Lateral and Temporal Facies Variations in a Quaternary Travertine Deposit, Belen, New Mexico

This study examines the spatial relationships within travertine deposits, including variations in facies, constituents, and porosity, in two Quaternary travertine quarries near Belen, New Mexico. It integrates a combination of field examination and laboratory analyses, which allows for the interpretation of multiple scales of features. The travertine was deposited as tongues on the hanging wall of a fault on the western edge of the Rio Grande Rift. The quarries are composed of primary travertine and interbedded conglomerate layers that have been cross-cut by multiple generations of fractures, resulting in abundant veins filled with carbonate precipitates. A wide variety of constituents, including both biotically and abiotically induced features, are present within the field area. The travertine within the quarries transitions, both laterally and temporally, between terrace mound and sloping mound morphologies. The terrace mound morphology exhibits distinct pools and rimstone dams. The pools have vertically stacked horizontal layers that are composed of bacterial shrubs, pisoids, rafts, and foam rock. Rimstone dams are composed of thin, vertical layers of ray-crystal crusts that separate the pools. The location of the terrace pools and rimstone dams was fairly stationary, but through time the height of the rimstone dam decreased and the morphology of the deposit transitioned into a sloping mound. The sloping mound is composed of layers that dip between 5 and 20 degrees. The layers range from smooth slopes that are composed of feather dendrites to microterraced slopes with rapidly fluctuating pools and rimstone dams. The length of the microterrace pools depends heavily on the slope of the layer, but regardless of length, they are composed of crystal fans, rafts, and pisoids.

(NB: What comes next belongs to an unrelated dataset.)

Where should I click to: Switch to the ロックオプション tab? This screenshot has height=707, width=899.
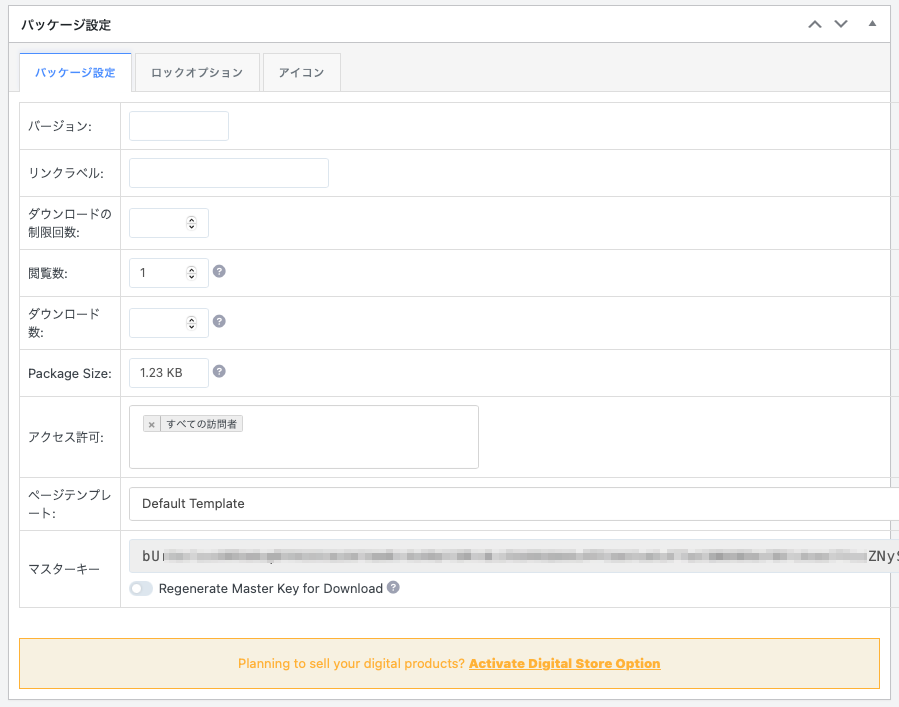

Both primary and secondary processes form the porosity within the quarry. The shape and connectivity of the pores is heavily dependent upon the constituents and degree of cementation. The permeability is anisotropic due to the layered natured of the travertine deposit, but the presence of abundant vertical fractures increases the vertical permeability. The knowledge gained from this study can be used in conjunction with other studies to provide a model that will be beneficial in areas where data are difficult to obtain, such as in the subsurface.